As heretofore stated, the burden of proof is upon the plaintiff to establish its right to this tax exemption. It is true that the purpose of plaintiff's school was to establish and maintain a private school, coeducational in character, but only two pupils out of seventy-five come from Litchfield and vicinity. In the Edgewood School case most of its pupils came from the defendant town of Greenwich and vicinity.

Plaintiff's school has seventy-five students, all but two of whom are boarders. In the Edgewood School, one hundred and fifty students attended, sixty of whom were boarders. The plaintiff has failed to prove that it specializes in the education of pupils who, for various reasons, have difficulty in adjusting themselves to the public school, as was the case in the Edgewood School case. In the latter case pupils were frequently referred to the school for this reason by public and private school teachers and officials of social agencies. The plaintiff in this instance has failed to prove that fact.

There was no evidence that the school is highly democratic, as in the Edgewood School case, but it is free from social or financial distinctions. Plaintiff has failed to prove that its pupils take care of the maintenance of the property, keep rooms in order, wait on table, care for vegetable gardens, cut firewood and perform similar self-sustaining functions, as in the Edgewood School case.

The court is unable to find that the school is operated, insofar as its accommodations permit, as a public school. The amount of awards for scholarships in the plaintiff's school are not sufficient for the court to find that no worthy applicant has ever been rejected for inability to pay the established rates or for other financial or social reasons.

Plaintiff's teachers are paid moderate salaries, and tuitions, as aforesaid, are considerably higher than those of the Edgewood School, where the tuition ranged from $150 in lower grades to $450 in the upper grades, for day pupils. The rates for boarders in both schools are substantially the same.

It was found in the Edgewood School case that free scholarships were given to about thirty day pupils but the plaintiff in this case has failed to disclose that any scholarships were awarded in the year in question.

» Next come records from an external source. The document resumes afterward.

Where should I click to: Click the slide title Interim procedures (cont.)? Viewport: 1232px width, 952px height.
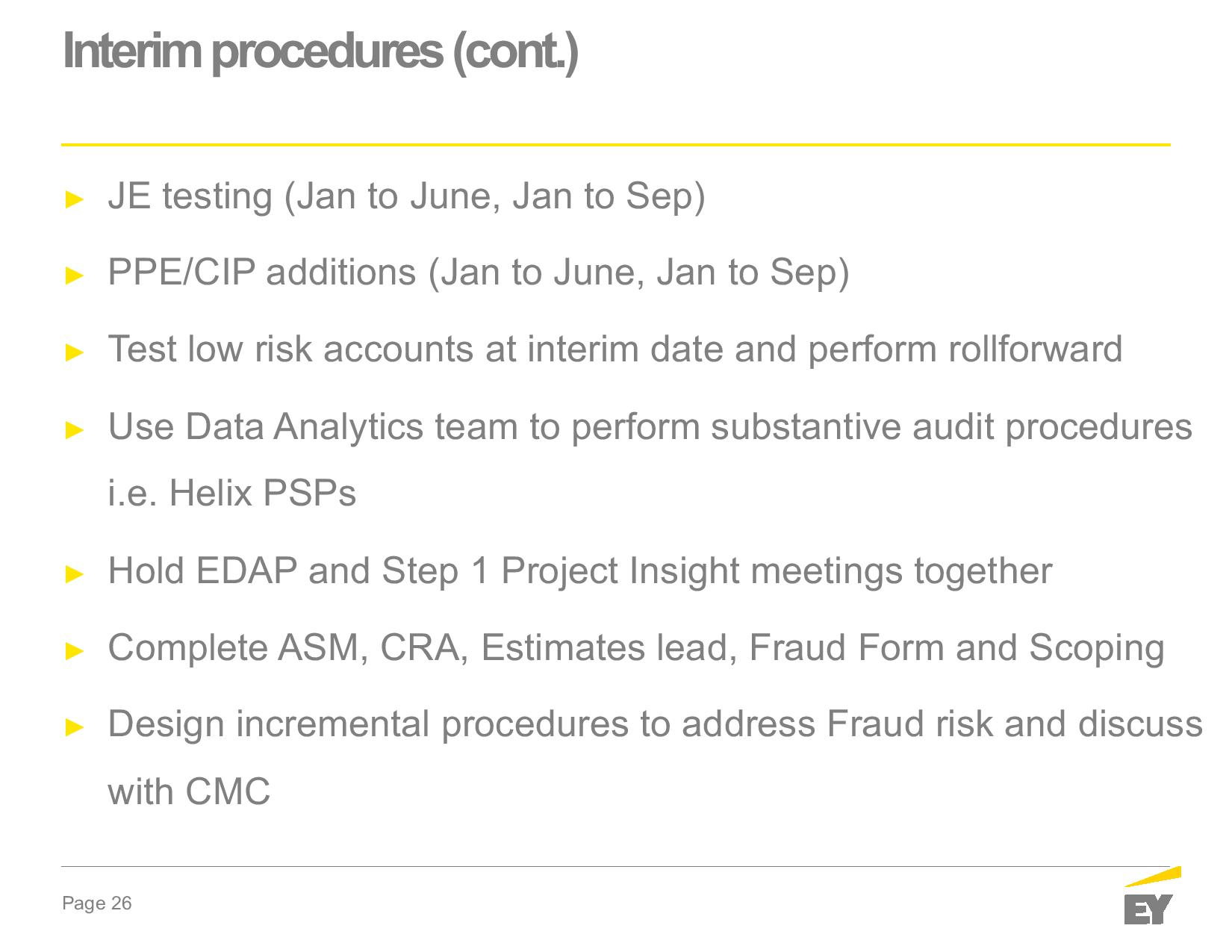320,51
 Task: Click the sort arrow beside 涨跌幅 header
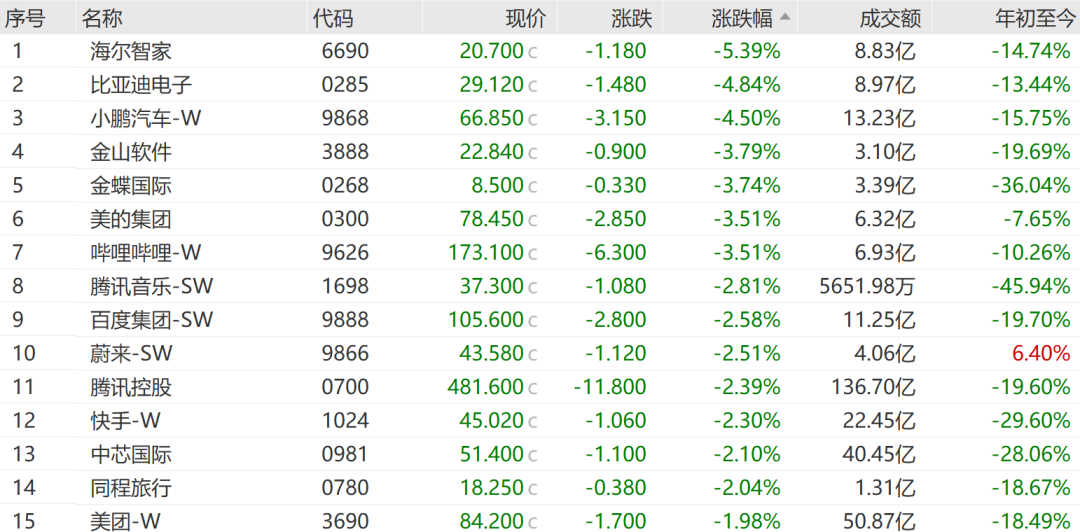click(x=785, y=17)
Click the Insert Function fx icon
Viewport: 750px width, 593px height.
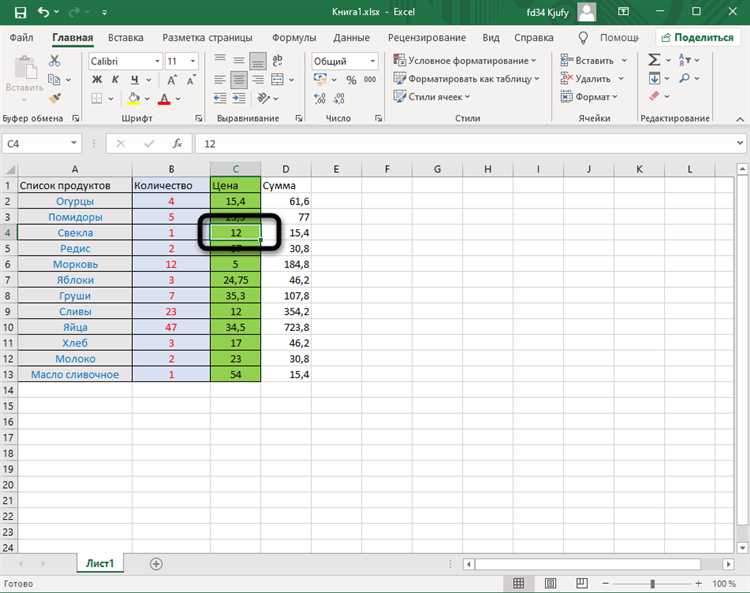point(177,144)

The plaintiff has produced no proof that its school has on occasion loaned its facilities to the town, as in the Edgewood School case, for scientific study or has made its manual training facilities available to the inhabitants of the town; nor has plaintiff offered evidence of any annual rebate in tuition to pupils from the town of Litchfield; nor has the plaintiff proved whether or not it operates at a gain or loss. It will be noted that it appeared in the Edgewood School case that the average annual deficit of that school over ten years prior had been $21,600

It is significant that at page 183 of the Edgewood School case aforesaid, the court stated: ". . . the plaintiff is organized to care for educationally exceptional and underprivileged children: nearly 20 per cent of its expenses are met by charitable gifts By caring for this type of child, it not only relieves the public school system of a number of pupils but, even though that number be comparatively small, it serves the interests of the general public. Such children are a great burden and responsibility on the teachers and a disturbing element in the school."

As stated in Pomfret School v. Pomfret, 105 Conn. 456, 461, "There is absent the element of free tuition to pupils in the town or district, or of tuition charges so moderate to all as to afford an economical substitute for a high school or other secondary institution maintained by the municipality. . . ."

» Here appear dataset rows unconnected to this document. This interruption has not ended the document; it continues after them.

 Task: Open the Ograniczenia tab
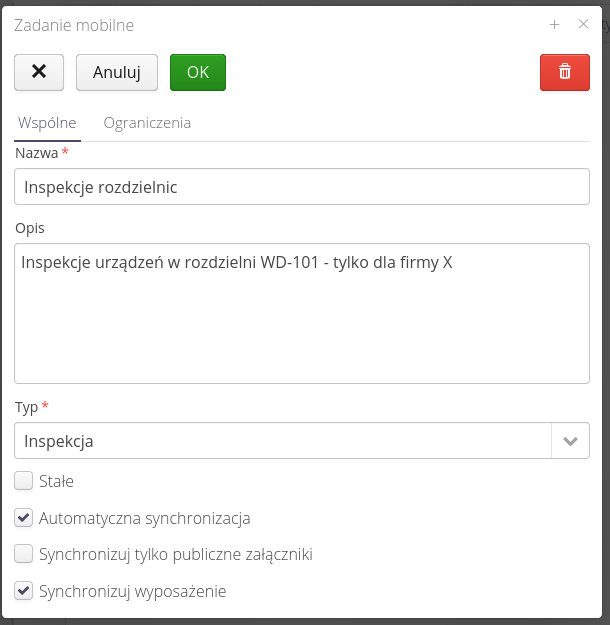147,123
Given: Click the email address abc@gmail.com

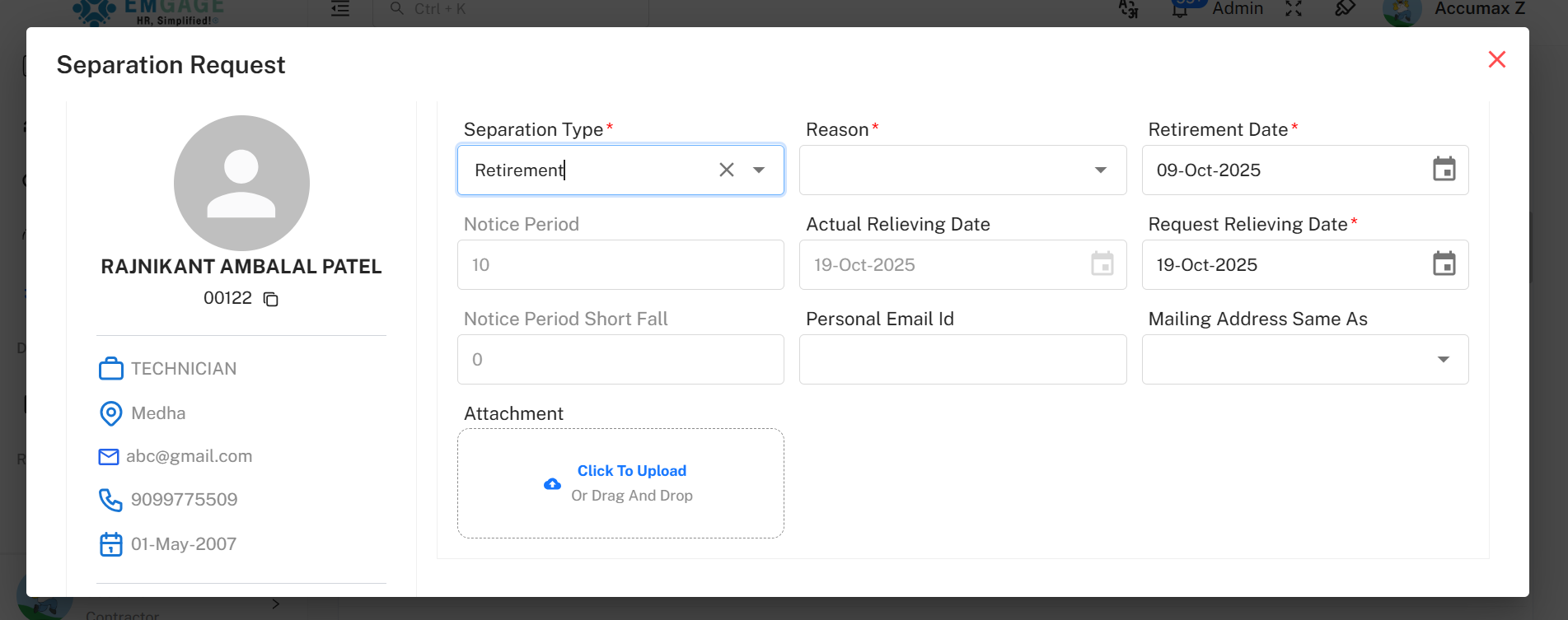Looking at the screenshot, I should [x=189, y=456].

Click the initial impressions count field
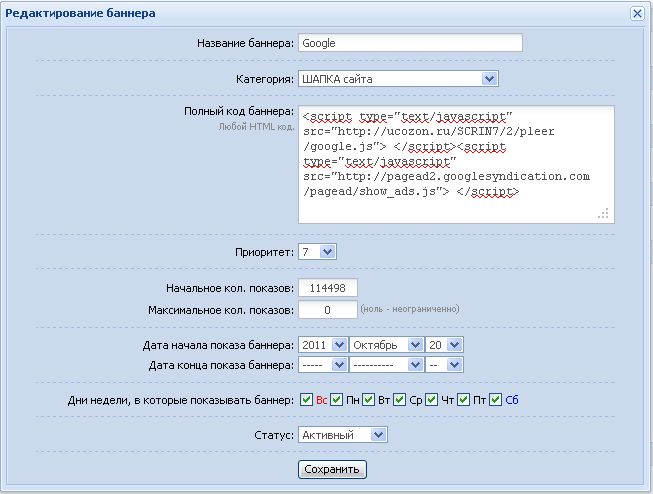tap(328, 288)
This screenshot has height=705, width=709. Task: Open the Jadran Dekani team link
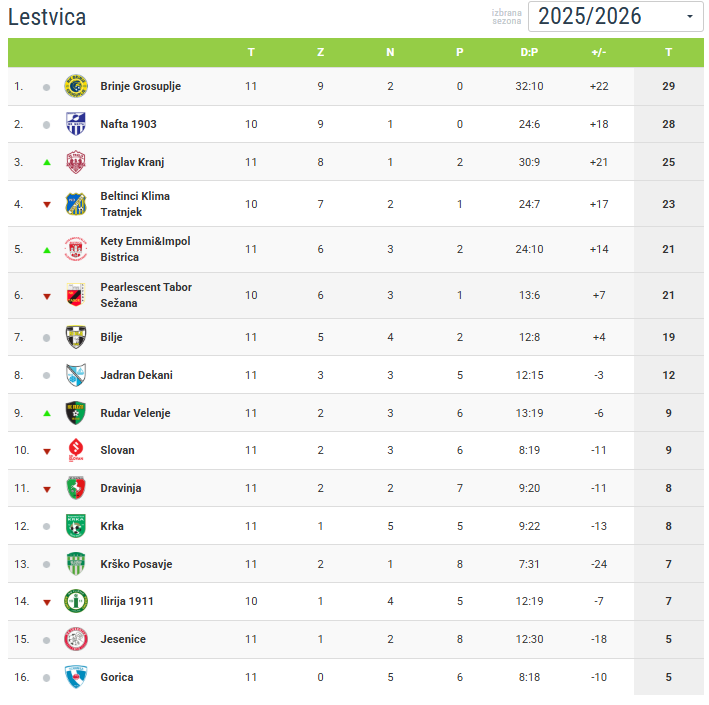pos(136,375)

The court is compelled to find that the plaintiff's schools fall short of the tests applied in the Edgewood School case, supra, and the plaintiff also falls short of meeting the test of devotion of its property to public use; nor does it perform functions which would otherwise devolve upon the state or other municipal government. This seems obvious when we consider that the defendant town during the tax year in question provided education for seven hundred and sixty-nine pupils and the only burden plaintiff's school could claim to have lifted from the town is two pupils, each of whom paid $500 to the plaintiff.

The evidence discloses further that since the founding of the school in 1930 but three local boys received some scholarship assistance. The amount was not disclosed. It, therefore, is apparent that plaintiff's school is not open to all comers on a free or moderate cost basis. The plaintiff having failed to establish by a fair preponderance of the evidence its right to tax exemption under the statute and having failed to fulfill the requisite that its property be devoted to public use, it is not entitled to the exemption claimed.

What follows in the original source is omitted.